_Work to be completed_.
Please write out the records word for word, starting at the first line and ending with the line containing "Click the phrase", including both ends and nothing beyond them.

## Start Information supplied

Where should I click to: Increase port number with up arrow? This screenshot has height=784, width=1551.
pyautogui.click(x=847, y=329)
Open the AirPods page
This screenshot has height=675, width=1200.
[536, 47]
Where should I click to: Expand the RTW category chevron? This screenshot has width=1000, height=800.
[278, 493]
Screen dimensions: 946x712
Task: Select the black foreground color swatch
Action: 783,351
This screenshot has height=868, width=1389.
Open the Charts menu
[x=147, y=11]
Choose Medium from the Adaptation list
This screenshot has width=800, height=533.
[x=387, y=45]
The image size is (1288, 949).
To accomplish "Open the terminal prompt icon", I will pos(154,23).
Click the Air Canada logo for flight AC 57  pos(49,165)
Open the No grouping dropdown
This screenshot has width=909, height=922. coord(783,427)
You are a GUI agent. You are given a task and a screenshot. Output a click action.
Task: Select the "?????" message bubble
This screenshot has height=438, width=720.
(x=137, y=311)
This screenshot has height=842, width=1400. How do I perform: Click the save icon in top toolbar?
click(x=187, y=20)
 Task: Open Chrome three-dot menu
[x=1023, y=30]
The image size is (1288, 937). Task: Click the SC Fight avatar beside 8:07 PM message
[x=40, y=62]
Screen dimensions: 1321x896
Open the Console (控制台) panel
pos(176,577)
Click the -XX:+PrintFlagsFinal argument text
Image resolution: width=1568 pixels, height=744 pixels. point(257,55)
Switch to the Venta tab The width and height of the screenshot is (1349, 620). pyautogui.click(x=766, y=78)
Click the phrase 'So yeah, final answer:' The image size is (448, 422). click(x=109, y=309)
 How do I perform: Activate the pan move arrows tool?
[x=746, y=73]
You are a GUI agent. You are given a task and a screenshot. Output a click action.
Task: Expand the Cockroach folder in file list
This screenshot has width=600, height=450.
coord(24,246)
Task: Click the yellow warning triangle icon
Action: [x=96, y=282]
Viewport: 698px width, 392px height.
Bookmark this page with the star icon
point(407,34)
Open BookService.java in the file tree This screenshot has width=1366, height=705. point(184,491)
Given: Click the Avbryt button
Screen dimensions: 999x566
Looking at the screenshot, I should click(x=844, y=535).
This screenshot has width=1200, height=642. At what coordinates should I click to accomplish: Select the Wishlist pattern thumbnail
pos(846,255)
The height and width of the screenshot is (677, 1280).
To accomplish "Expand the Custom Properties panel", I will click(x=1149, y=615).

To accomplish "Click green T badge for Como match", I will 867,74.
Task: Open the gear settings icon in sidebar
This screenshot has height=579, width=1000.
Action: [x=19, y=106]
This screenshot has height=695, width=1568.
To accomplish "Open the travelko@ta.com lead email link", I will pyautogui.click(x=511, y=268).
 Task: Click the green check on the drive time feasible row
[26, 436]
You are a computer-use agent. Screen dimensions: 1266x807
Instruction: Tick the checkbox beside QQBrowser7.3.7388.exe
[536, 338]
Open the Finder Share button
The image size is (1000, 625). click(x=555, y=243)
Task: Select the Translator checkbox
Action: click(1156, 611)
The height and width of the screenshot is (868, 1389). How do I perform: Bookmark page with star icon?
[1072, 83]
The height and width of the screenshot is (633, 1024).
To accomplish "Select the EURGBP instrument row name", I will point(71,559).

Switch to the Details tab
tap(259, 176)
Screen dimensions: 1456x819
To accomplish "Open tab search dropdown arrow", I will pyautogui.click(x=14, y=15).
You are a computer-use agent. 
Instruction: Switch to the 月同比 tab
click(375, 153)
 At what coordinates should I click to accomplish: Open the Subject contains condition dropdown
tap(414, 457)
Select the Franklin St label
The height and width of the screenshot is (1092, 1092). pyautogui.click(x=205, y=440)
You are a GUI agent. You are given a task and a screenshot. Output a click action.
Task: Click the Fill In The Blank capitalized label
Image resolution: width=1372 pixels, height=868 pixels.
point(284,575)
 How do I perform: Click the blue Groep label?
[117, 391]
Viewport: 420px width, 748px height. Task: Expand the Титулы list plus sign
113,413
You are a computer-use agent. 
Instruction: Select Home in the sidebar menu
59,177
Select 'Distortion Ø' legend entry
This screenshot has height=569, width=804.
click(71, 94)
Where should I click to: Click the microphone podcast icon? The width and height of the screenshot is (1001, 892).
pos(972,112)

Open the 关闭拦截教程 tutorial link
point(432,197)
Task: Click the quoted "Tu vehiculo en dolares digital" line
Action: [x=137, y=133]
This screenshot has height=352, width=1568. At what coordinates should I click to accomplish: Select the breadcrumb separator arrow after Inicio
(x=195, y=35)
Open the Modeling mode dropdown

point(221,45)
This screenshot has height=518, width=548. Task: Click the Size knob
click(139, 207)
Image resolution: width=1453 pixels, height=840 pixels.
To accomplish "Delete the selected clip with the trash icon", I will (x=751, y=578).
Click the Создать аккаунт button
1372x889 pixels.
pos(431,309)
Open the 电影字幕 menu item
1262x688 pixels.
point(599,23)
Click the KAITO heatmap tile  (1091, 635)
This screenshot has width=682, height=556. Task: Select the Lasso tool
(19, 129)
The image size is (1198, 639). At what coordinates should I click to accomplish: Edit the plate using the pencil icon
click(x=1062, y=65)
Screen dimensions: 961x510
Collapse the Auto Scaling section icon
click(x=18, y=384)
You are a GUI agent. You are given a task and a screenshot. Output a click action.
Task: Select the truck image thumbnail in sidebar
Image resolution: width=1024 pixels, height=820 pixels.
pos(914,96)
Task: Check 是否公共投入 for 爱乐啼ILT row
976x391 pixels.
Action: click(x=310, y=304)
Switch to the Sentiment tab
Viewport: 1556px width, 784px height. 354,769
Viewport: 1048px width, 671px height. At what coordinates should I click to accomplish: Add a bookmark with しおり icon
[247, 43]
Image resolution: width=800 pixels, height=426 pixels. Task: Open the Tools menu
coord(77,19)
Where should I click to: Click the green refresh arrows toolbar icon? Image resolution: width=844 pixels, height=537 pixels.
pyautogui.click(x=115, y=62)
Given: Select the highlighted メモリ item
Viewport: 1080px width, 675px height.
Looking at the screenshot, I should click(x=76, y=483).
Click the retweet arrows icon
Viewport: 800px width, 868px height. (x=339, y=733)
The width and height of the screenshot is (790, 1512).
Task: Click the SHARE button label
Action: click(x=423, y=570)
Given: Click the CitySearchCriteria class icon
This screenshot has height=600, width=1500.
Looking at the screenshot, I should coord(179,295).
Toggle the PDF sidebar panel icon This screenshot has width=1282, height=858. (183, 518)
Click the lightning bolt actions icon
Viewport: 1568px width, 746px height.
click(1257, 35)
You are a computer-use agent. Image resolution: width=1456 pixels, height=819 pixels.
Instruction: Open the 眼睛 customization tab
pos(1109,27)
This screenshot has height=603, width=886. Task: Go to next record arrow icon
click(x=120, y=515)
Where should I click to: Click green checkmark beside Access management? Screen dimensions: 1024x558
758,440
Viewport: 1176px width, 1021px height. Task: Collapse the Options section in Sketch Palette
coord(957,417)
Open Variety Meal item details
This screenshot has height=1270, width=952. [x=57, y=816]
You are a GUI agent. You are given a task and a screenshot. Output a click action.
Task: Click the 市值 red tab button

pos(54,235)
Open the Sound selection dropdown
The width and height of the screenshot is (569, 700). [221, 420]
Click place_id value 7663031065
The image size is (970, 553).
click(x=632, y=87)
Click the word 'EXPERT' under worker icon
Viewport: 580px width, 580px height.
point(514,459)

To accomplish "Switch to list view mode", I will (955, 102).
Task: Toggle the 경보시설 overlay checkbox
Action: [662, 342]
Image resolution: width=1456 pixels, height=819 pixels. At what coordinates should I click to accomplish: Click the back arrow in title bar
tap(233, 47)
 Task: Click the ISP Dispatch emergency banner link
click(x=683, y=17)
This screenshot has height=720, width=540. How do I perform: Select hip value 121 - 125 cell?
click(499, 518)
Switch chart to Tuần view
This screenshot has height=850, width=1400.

## End Information supplied

_Full answer_.
Where should I click to: Increase port number with up arrow? This screenshot has height=784, width=1551.
pyautogui.click(x=847, y=329)
Open the AirPods page
This screenshot has height=675, width=1200.
[536, 47]
Where should I click to: Expand the RTW category chevron? This screenshot has width=1000, height=800.
[278, 493]
Screen dimensions: 946x712
Task: Select the black foreground color swatch
Action: 783,351
This screenshot has height=868, width=1389.
Open the Charts menu
[x=147, y=11]
Choose Medium from the Adaptation list
This screenshot has width=800, height=533.
[x=387, y=45]
The image size is (1288, 949).
To accomplish "Open the terminal prompt icon", I will pos(154,23).
Click the Air Canada logo for flight AC 57  pos(49,165)
Open the No grouping dropdown
This screenshot has width=909, height=922. coord(783,427)
You are a GUI agent. You are given a task and a screenshot. Output a click action.
Task: Select the "?????" message bubble
This screenshot has height=438, width=720.
(x=137, y=311)
This screenshot has height=842, width=1400. How do I perform: Click the save icon in top toolbar?
click(x=187, y=20)
 Task: Open Chrome three-dot menu
[x=1023, y=30]
The image size is (1288, 937). Task: Click the SC Fight avatar beside 8:07 PM message
[x=40, y=62]
Screen dimensions: 1321x896
Open the Console (控制台) panel
pos(176,577)
Click the -XX:+PrintFlagsFinal argument text
Image resolution: width=1568 pixels, height=744 pixels. point(257,55)
Switch to the Venta tab The width and height of the screenshot is (1349, 620). pyautogui.click(x=766, y=78)
Click the phrase 'So yeah, final answer:' The image size is (448, 422). click(x=109, y=309)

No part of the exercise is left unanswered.